→ **WHAT TO WORK ON**: Continue the personal essay "Poking the Bear," about Russia under Putin, beginning right after its last sentence, which ends "there was no future in those lands."

Poking the Bear

 As a parent and as a self identified fairly liberal minded person I find it hard at times to understand the conflict that rages through my heart and mind about Russia.  It does not extend to Russian people I meet, many who have become friends, but to Russia as a power under a man like Putin.  Under a man like Gorbachev I welcomed it .  As someone who teaches her sons to not prejudge I cannot tell you what a knee jerk reaction I have to seeing Putin. 

I am a child of the Soviet Iron Curtain era.  I guess part of me will never let that go and most of me does not want to, big believer that one should know history.  To me a dominant, expansionist KGB (cause there is no such thing as former KGB unless you are RIP) in Russia is to be eyed wearily. I separate governments from people though based on my experiences and while I shudder at the thought of the Soviet (by definition that is a government body/party in Russian) I share an experience of yearning for freedom with the Russian people.  

So I watch Sochi with less interest than I watch the news on Ukraine.  I watched Putin smile and he scares me - scares me in a way that no US citizen can really ever fully understand.  I have seen that smile on too many of the Iron Curtain rulers in the past.  It is the smile of confidence - and him confident is worse than any horror movie for me.  I write this and know I could not have written this in my native country when I was growing up without fear of jail time - not sure you could today in China or Russia either, not unless you seem inconsequential.  

The transition to freedom has not been an easy one for Russia or any of the former Eastern bloc countries.  I always thought Communism was the parent of the purest form of Capitalism.  In those countries demand truly dictated supply and pricing on a black market, unchecked by regulations and very Ayn Rand in it's reliance on self-sufficiency.  After all the official stance was that the "State" owned it all - too bad the "State" only chose to give it to a select few, take it with violence for personal gain, and then ensure that equality actually just meant officially everyone had nothing to hope for and misery was all around.  Yet hope they did, run away they did, and thrive on a black market they did.  As the walls came tumbling down that beast that had kept this going underneath with corruption, from the pharmacist who sold you the prescription only with a "tip" or not at all to the elected official, did not crumble.  Yes these countries suffered - they were left barren by policies that took and took with not a thought for what it was doing for the future of those lands - they were also left often barren of some of the keener minds who left because they understood there was no future in those lands.

→ **INFORMATION SUPPLIED**:
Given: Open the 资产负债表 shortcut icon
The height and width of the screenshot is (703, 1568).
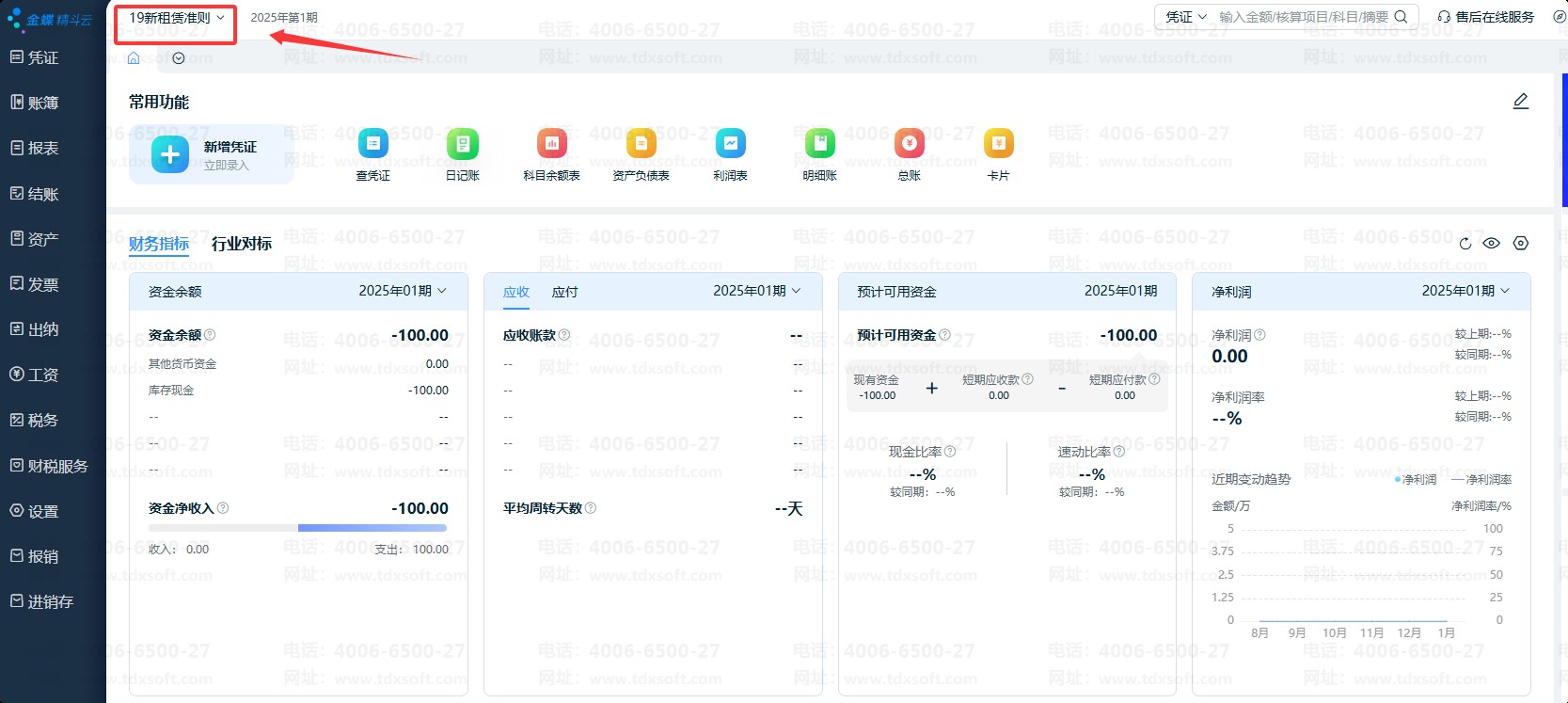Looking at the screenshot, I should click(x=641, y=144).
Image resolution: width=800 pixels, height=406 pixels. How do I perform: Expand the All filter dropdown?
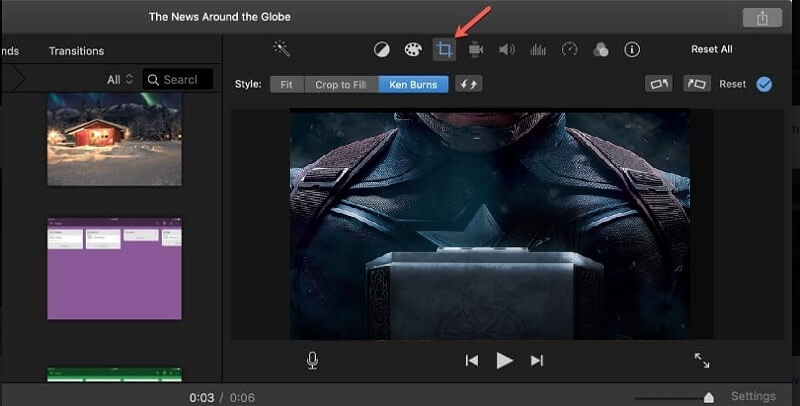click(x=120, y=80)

→ **REPLY**:
This lack of understanding of how hard this transition has been on the people in those countries has led to the rise of a nostalgia for the "old days" and Putin is everything the old days were.  It is the nostalgia that we all have "what's too painful to remember we simply choose to forget"  - after all if I can see food in a supermarket now but cannot afford it is it really better than before when there was no food in supermarket but maybe with a scrape and a connection I could buy a little at a high price off the black market?  It must be like a prisoner, wrongly convicted to a maximum security prison, comes out and the world outside is not one he knows how to navigate.  These countries have come a long way with a way to go but the rise of Putin and some of his sidekicks gives me no peace of mind. 

I congratulate the athletes of Russia because many of them and the people of that country are me, former children or next generation of a time that was grey and oppressive. I watch what is going on though less with the medal count because smoke and mirrors and distractions are not what catch my interest - but the violence in Ukraine does and it scares me because we as a world we have a short attention span and Putin has a long patience for waiting us out to do what he wants.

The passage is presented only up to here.